Neutrophil gelatinase-associated lipocalin (NGAL), a 25-kDa protein, is known to be released from injured renal tubular cells in acute kidney injury (AKI) before a decrease in the GFR can be detected [14]. In patients with moderate kidney disease, serum and urine NGAL concentrations have been identified to be independent predictors of CKD progression [15]. Furthermore, urine NGAL can be used as an early biomarker of diabetic nephropathy [16]. However, urine NGAL was not found to be different between obese children and healthy controls in Goknar et al.’s study [11].

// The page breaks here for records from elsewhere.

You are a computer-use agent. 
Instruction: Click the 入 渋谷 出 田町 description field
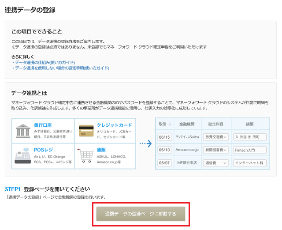(x=249, y=137)
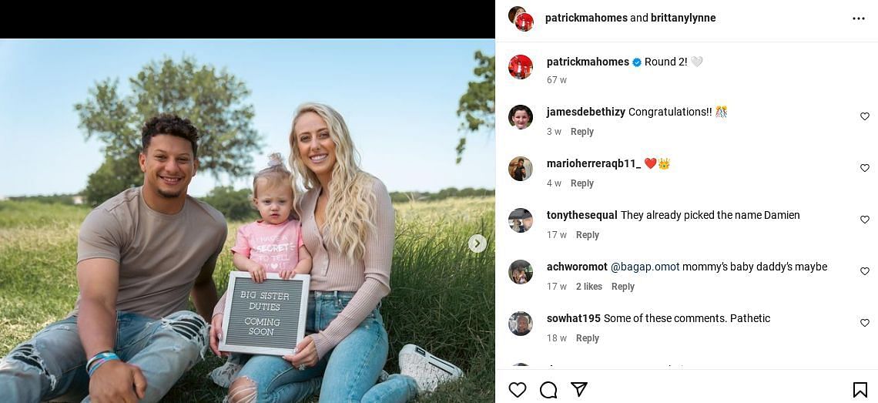878x403 pixels.
Task: Open the three-dots more options menu
Action: tap(859, 18)
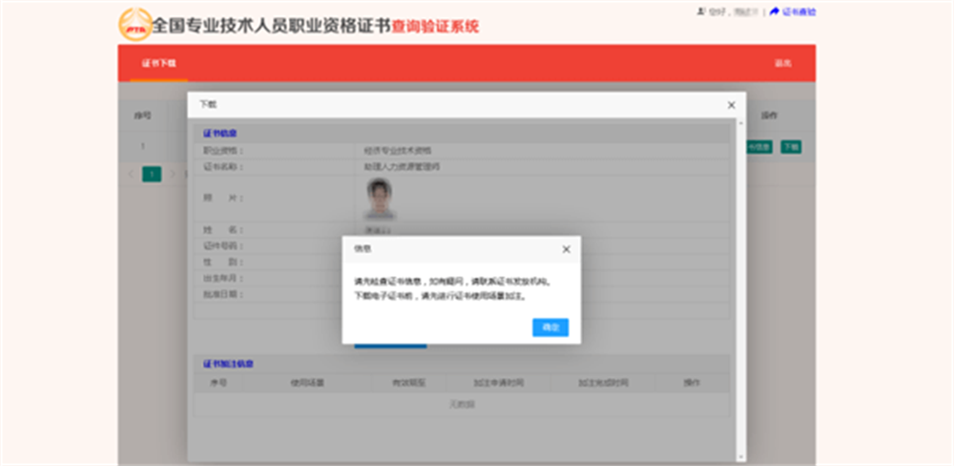Close the 下载 dialog window with X
Image resolution: width=954 pixels, height=466 pixels.
pos(732,105)
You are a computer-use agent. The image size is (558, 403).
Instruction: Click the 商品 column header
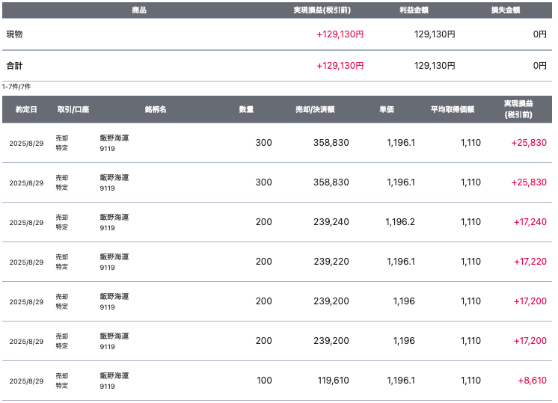[138, 10]
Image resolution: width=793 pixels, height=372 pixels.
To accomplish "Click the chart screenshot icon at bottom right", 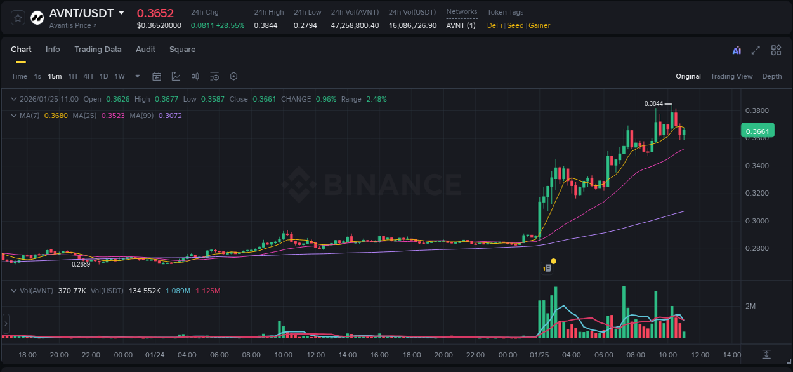I will click(x=766, y=355).
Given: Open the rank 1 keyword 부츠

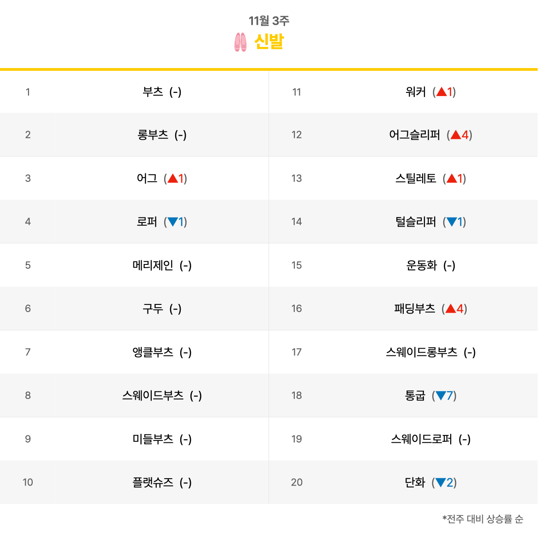Looking at the screenshot, I should (153, 92).
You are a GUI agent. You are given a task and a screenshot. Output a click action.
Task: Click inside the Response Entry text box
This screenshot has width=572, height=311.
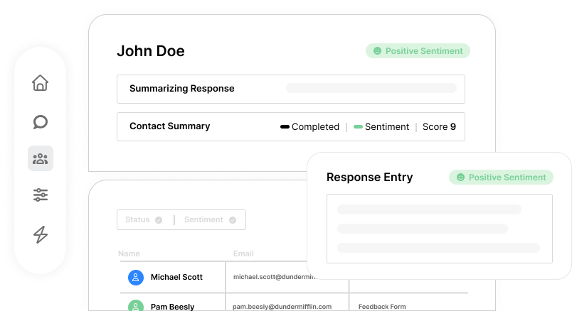click(439, 229)
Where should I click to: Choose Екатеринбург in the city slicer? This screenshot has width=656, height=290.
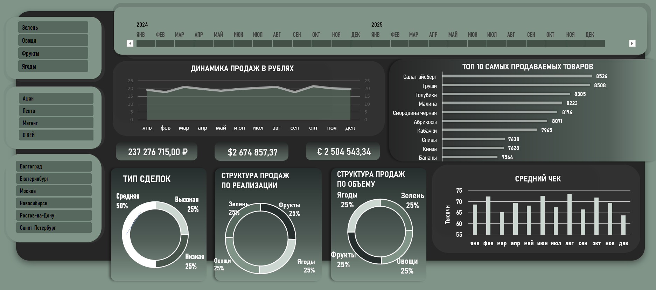coord(54,179)
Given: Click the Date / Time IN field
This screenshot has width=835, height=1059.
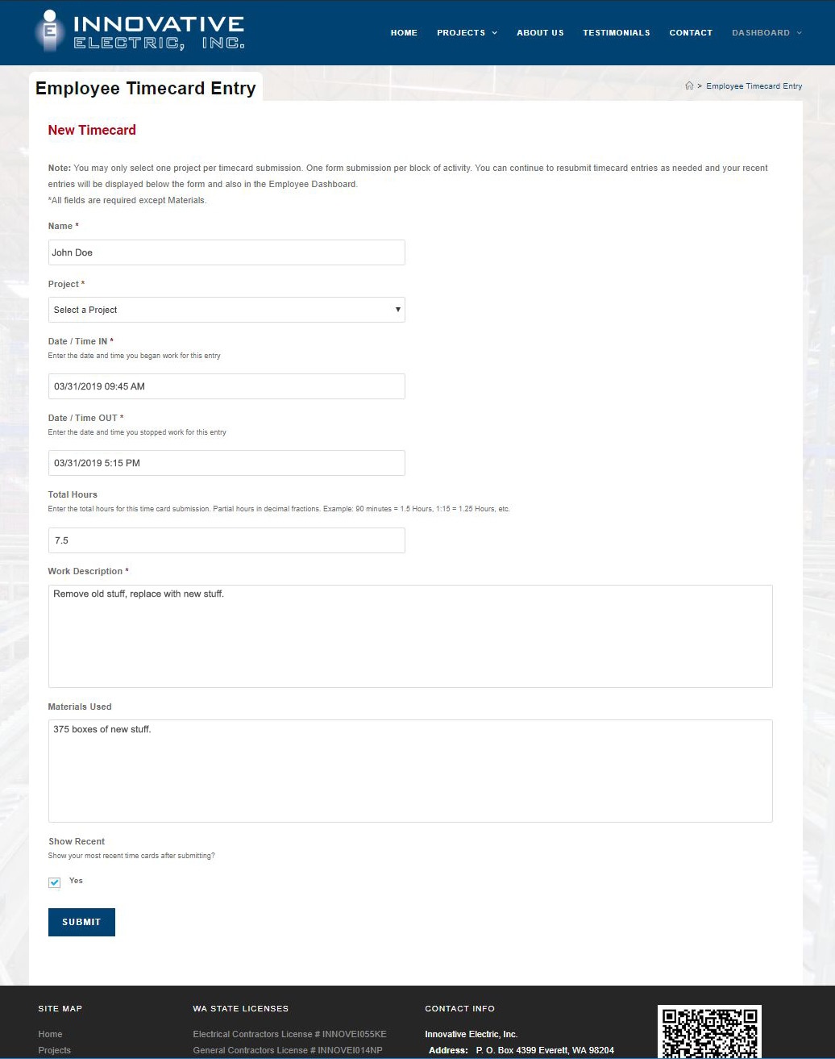Looking at the screenshot, I should (226, 386).
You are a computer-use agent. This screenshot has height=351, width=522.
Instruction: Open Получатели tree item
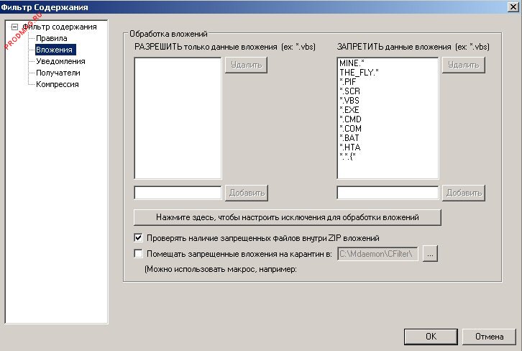(x=58, y=73)
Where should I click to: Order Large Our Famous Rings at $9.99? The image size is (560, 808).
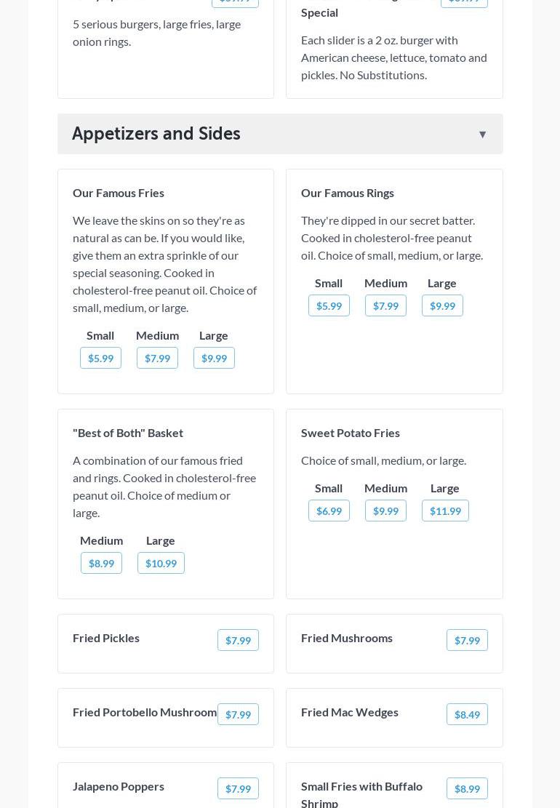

N-acetyl-beta-D-glucosaminidase

N-acetyl-beta-D-glucosaminidase (NAG), a lysosomal enzyme found predominantly in proximal tubules, is normally excreted in low amounts as a consequence of the physiological exocytosis process. Therefore, increased expression of NAG suggests injury to tubular cells and could be recognized as an early urinary marker for tubular cell malfunction. Several lines of evidence support the notion that NAG may be an early reliable marker of obesity-related renal injury. Mousa and co-workers demonstrated that the level of urinary NAG excretion was significantly increased in hypertensive patients compared with normotensive subjects. The upregulated urinary NAG excretion statistically correlated with patient age, serum uric acid, and duration of hypertension [17]. Zhang et al. tracked the progression of nephropathy in hypertensive and obese SHROB rats versus control hypertensive SHR-lean rats. Their results indicate that urinary NAG was elevated at week 33 and 36 in SHROB rats only, but not in SHR-lean rats at any time point [18], indicating that NAG may be an early reliable marker for obesity-related renal injury. Goknar et al. demonstrated that urinary NAG was significantly elevated in obese children compared with lean controls [11].

Kidney injury molecule

Kidney injury molecule (KIM-1) is a transmembrane glycoprotein, and its protein expression is not detectable in the normal kidney. The soluble form of KIM-1 can be easily detected in the urine of patients with AKI and can be used as an important biomarker for tubular injury [19]. In a case–control study of 40 children undergoing cardiac surgery, including 20 children with AKI (defined as a 50 % increase in SCr) and 20 without AKI, urinary KIM-1 levels were significantly increased, with an area under the time–concentration curve of 0.83 at the 12-h time-point [20]. Goknar et al.’s study showed that obese children had a higher urinary KIM-1 level compared with healthy controls [11]. These results suggest that KIM-1 may be a potential screening biomarker for the detection of early renal injury in obese children.

Conclusion

The link between obesity and CKD is of enormous public health importance. There is convincing evidence to suggest that overweight and obesity are significantly associated with increased risk of renal injury in adults and possibly also in children. Goknar et al. evaluated early urine renal injury markers, namely microalbuminuria, NAG, NGAL, and KIM-1 in obese children and reported that obese children had higher urinary NAG and KIM-1 levels compared with healthy controls [11]. They also found that urinary NAG and KIM-1 were not significantly different in obese children when comorbidities such as impaired glucose tolerance, insulin resistance, and hypertension were considered. Although a formal multivariant analysis was not performed, these findings indicate that these early renal injury markers may be specific for obesity-associated renal injury. Longitudinal observation studies are needed to evaluate whether these tubular damage markers are useful as early renal injury markers for obese children, in keeping with the FDA guidelines for qualification and validation.